Kendra Rudolph. I see her growing up as an only child, happy. Her mother was an elementary school teacher and her father was a cop. But when Kendra graduated high school, she had a scholarship to Yale. Her parents had struggled to make ends meet her whole life, and even though they’d given her everything she needed, Kendra didn’t want a future like theirs, of barely getting by. She never married, never really had time to date. She’s ambitious. She’s incredibly ambitious.
I see Kendra sitting in a large office, phone in one hand, file in the other. She’s a hotshot defense attorney, but that means putting in lots of hours. But she’s willing to do it—because she wants to make partner.
She’s expensive to hire, but she keeps her clients from going to jail. And in the past twenty years, she’s never lost. Not once. She’s protected both sinners and saints. But in the end, she doesn’t care which they are. As long as they pay her fee.
I open my eyes and see Kendra staring at me, asking if I’m okay. She’s never loved anyone in her life—only herself. Only success.

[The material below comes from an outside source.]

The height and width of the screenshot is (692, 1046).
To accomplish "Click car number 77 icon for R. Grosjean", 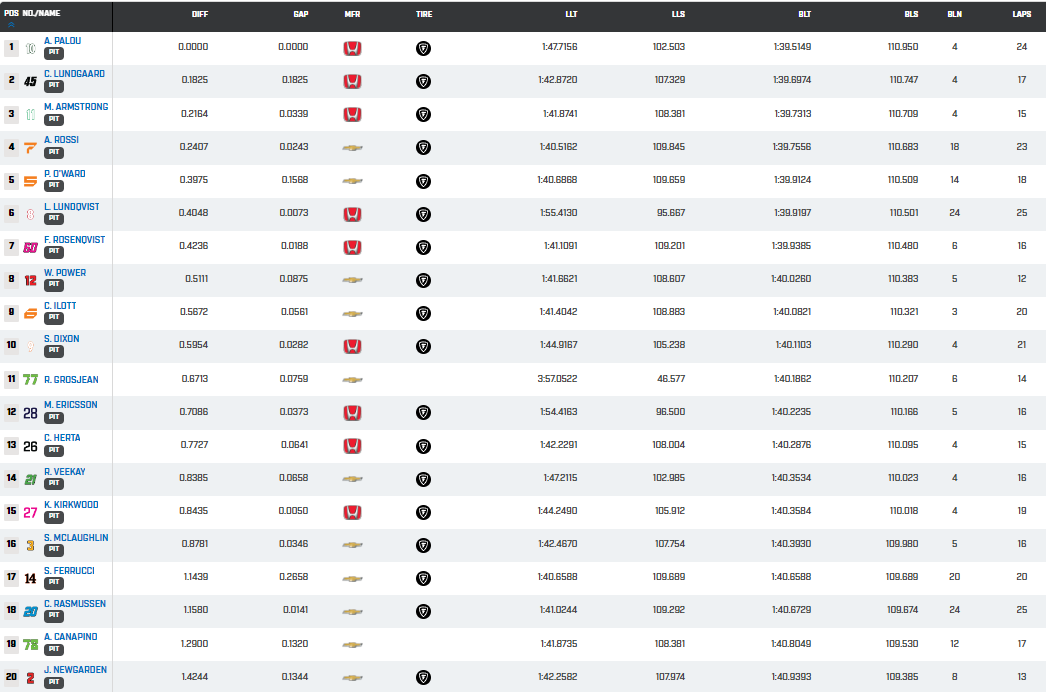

“It’s just money,” I whisper. Kendra’s aura flares up slightly at the mention of the word and I can feel her desire for it. Her obsession.
I fall back into a vision and suddenly I am her, three weeks from now. I’m in my office, phone at my ear. There’s an older woman rambling, promising to pay twice my usual fee if I defend her son. I smile, knowing that it means a new Jaguar, or possibly a vacation to Costa Rica.
But the case will be tough. I’ve read about her son in the paper. He killed a cop, and those cases are notoriously tough to win. I pick up the day’s newspaper again, and the man splashed across the front page is Phillip Windmere, a twenty-seven-year-old trust-fund kid turned addict. It says that evidence was just recovered tying him to the murder of a cop two years ago. It says he—
I gasp, pulled back into the reception area with Kendra. “Harlin’s dad,” I murmur.
“Excuse me?”
Heat prickles my skin, stinging just as the message comes to me. “You’ll win,” I say. I cover my mouth, horrified at the words. No! She can’t!
“Win what?”
I try to resist seeing anything more, but it’s like a nail is driven through my head. I scream out in pain and put my palms to my temples. I can feel the room of people watching me. But I can’t stop the visions—the Need won’t let me free this time. And after seeing what happens when I resist, I’m not sure I can go through it again. The pain. The Shadows.